After weeks of speculation, University of Wisconsin point guard Devin Harris announced Wednesday that he will enter his name into the NBA draft, but not retain an agent.
By not hiring an agent, Harris leaves an option open to return to the Badgers if he withdraws his name before June 17.
“I just wanted to put it out there,” said Harris of his decision. “I probably will get five more weeks of questions, but that’s OK. I just felt compelled to let everybody know what the deal was. I’ve been waiting so long, and I need a little bit more time to figure out what’s going on.”
As a junior this season, Harris scored a school-record 624 points and earned a consensus selection as Big Ten Player of the Year.
He said entering his name in the draft was a difficult decision and he would use these next few weeks to see where he stands in the eyes of NBA scouts.
“I feel this is necessary in order to get a true feeling of where I stand in this draft, and it still leaves me with the option of coming back to Wisconsin,” Harris said. “We’re looking at draft status right now and where I’m projected at, and I’ve just got to decide if I can improve on that or if it is time for me to leave.”
This season, Harris and the Badgers completed the school’s first undefeated home campaign since 1929-30 and extended their winning streak at the Kohl Center to 28 games.
The team loses just three players to graduation and is projected to contend for UW’s third Big Ten title in four seasons.

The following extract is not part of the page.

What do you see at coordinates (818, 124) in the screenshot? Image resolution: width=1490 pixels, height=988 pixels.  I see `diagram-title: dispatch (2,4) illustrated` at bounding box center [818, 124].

The possibility of being a part of this feat and/or any other accomplishments made by next year’s team serve as a draw for Harris to return.
“It’s definitely a big hook, and it’s definitely one of the reasons why I am not signed with an agent right now,” Harris said. “To give me the option to come back, because I know we could do some great things back here. But then again, I’ve got to kind of be selfish and look at what my situation is and see if this opportunity that I have is worth taking.”
Wisconsin head coach Bo Ryan offered guidance to Harris while he was making his decision, and Harris said he’s been grateful for his support.
“Coach (Ryan) was a super trooper about it,” Harris said. “He wasn’t the type of coach to call every day and bug me about it. We talked a couple of times when he was in town. We sat down and we discussed what was important, and he pretty much just left it up to me. I thank him for that. He’s been great about it and hopefully we can sit down and talk about it a little bit more. As far as right now, he’s just been really great sitting down and being there for me when I need him.”
While Coach Ryan has offered his support, he says he hasn’t tried to steer Harris in one direction or another during his decision-making process.
“He’s a young man faced with a decision that is so rare in our society for that age and experience level that for me to try to be overbearing one way or another just doesn’t work,” Coach Ryan said. “In the long run, he’s the one that lives it, and that’s the most important thing. He’s an intelligent young man who will definitely do the right thing.”
Harris said he made his decision to enter the draft at about 4 a.m. Wednesday morning and didn’t fall asleep until around 6:15 a.m.
“It was a tough decision,” Harris said. “With the way I have it now, I still have the best of both worlds and can hopefully nail it down a little bit more within the next month.”
A new phase in the Badger point guard’s decision-making process will now begin, and with it so too will a new phase of emotions, according to Harris.
“I’ve got many emotions going through me right now,” Harris said. “It’s sad, it’s happy, it’s relieved, it’s scared … I could go through all the emotions in the book. I guess the most of it right now is relieved that I finally made a statement but scared to know what the future holds.”
The 2004 NBA draft will be held June 24. Harris can withdraw his name as late as June 17 and still return to UW.